Les prévisions du nombre de décès du modèle du Pr Ferguson sont calculées sur plusieurs mois. Malheureusement, l’épidémie n’a pas terminé son cours. Il est donc incorrect de comparer le nombre de décès observé à la fin mai 2020, quelques mois seulement après le début de l’épidémie, à une prévision sur la totalité d’une épidémie qui suit son cours pendant plus de neuf mois. Plus encore, un scénario hypothétique d’inaction ne peut pas être comparé à une réalité où de fortes mesures préventives ont été prises. Des mesures et des changements qui ont été adoptés pour justement réduire la morbidité et la mortalité associées à cette épidémie. Aujourd’hui, nous avons de fortes évidences indiquant qu’il y avait un fort risque de catastrophe sanitaire sans mesures préventives. Les régions et pays où les mesures ont tardé à être mises en place subissent un fardeau plus élevé en nombre de décès.

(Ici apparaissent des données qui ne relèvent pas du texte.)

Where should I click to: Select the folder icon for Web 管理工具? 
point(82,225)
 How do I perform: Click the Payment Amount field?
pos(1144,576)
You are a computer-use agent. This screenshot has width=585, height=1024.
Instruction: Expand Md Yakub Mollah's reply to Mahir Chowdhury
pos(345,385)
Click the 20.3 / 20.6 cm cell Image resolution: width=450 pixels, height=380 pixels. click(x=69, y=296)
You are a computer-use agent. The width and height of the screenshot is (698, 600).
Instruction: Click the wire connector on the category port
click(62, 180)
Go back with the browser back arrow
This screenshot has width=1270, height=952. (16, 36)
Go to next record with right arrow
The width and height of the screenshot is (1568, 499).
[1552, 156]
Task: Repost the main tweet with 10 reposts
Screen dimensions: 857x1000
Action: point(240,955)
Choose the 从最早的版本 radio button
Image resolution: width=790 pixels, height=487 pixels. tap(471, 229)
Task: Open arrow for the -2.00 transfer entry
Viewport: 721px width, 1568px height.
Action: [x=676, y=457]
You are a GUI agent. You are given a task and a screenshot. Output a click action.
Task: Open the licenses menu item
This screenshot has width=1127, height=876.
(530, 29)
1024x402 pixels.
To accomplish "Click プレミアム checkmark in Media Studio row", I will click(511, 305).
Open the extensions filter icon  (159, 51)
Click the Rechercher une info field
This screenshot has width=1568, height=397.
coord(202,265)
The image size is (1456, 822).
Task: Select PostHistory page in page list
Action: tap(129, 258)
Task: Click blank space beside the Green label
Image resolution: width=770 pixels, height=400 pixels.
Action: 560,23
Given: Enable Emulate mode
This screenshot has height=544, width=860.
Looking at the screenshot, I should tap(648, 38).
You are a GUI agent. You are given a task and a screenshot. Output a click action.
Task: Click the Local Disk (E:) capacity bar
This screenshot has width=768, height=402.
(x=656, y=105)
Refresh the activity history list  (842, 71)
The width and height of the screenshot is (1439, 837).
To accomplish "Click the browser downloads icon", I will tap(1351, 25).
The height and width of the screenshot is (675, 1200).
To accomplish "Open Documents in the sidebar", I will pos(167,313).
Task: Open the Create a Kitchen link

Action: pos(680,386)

Les autorités suédoises, qui avaient choisi d’imposer des mesures préventives moins sévères, ont récemment émis certains doutes sur leur approche.

Tout comme les auteurs, nous sommes en droit de nous demander si la réponse canadienne (et celle d’autres pays) a été trop forte et si le déconfinement est trop rapide. Nous sommes encore très tôt dans l’épidémie pour pouvoir conclure. Le paradoxe des mesures préventives, c’est que si elles sont efficaces pour contrôler l’épidémie, elles donnent l’impression qu’elles n’étaient pas nécessaires, et nous laissent donc vulnérables pour une autre vague d’infection.

Toutefois, le Canada et les provinces (et autres pays) n’ont pas basé leurs décisions de confinement sur le modèle du groupe du Pr Ferguson. Le Canada ainsi que chaque province ont effectué leurs propres prévisions avec leurs équipes d’épidémiologistes, et ce, de façon indépendante. Les prévisions des modèles convergeaient toutes vers la même conclusion : sans aucune mesure préventive, l’épidémie aurait eu un coût humain très élevé au Canada.

Certes on peut débattre de l’intensité des mesures préventives imposées. Est-ce trop ou pas assez ? Comment soutenir l’économie tout en protégeant la santé publique ? On peut également se demander jusqu’à quel point une population grandement malade pourrait soutenir une économie en santé  Aujourd’hui, on sait que, lorsque le contrôle de l’épidémie n’est pas pris en charge très tôt, il est excessivement difficile de reprendre le contrôle. La situation difficile dans laquelle se trouve le Brésil actuellement est malheureusement un bon exemple.

Au bout du compte, la décision d’un confinement est une décision politique. Décision prise en essayant de considérer tous les enjeux, épidémiologiques, sociétaux, et économiques. Cette décision n’est pas prise sur la seule base de prédiction provenant d’un unique modèle développé par un seul scientifique.

* Autres signataires : Mathieu Maheu-Giroux, Université McGill, chaire de recherche du Canada de modélisation en santé des populations ; Marc Brisson, Université Laval, groupe de recherche en modélisation mathématique et en économie de la santé liée aux maladies infectieuses au Centre de recherche du CHU de Québec ; Marie-Claude Boily, Imperial College London et Directrice du HIV Prevention Trials Network Modelling Centre ; Sharmistha Mishra, University of Toronto et détentrice de la chaire de recherche du Canada en modélisation mathématique.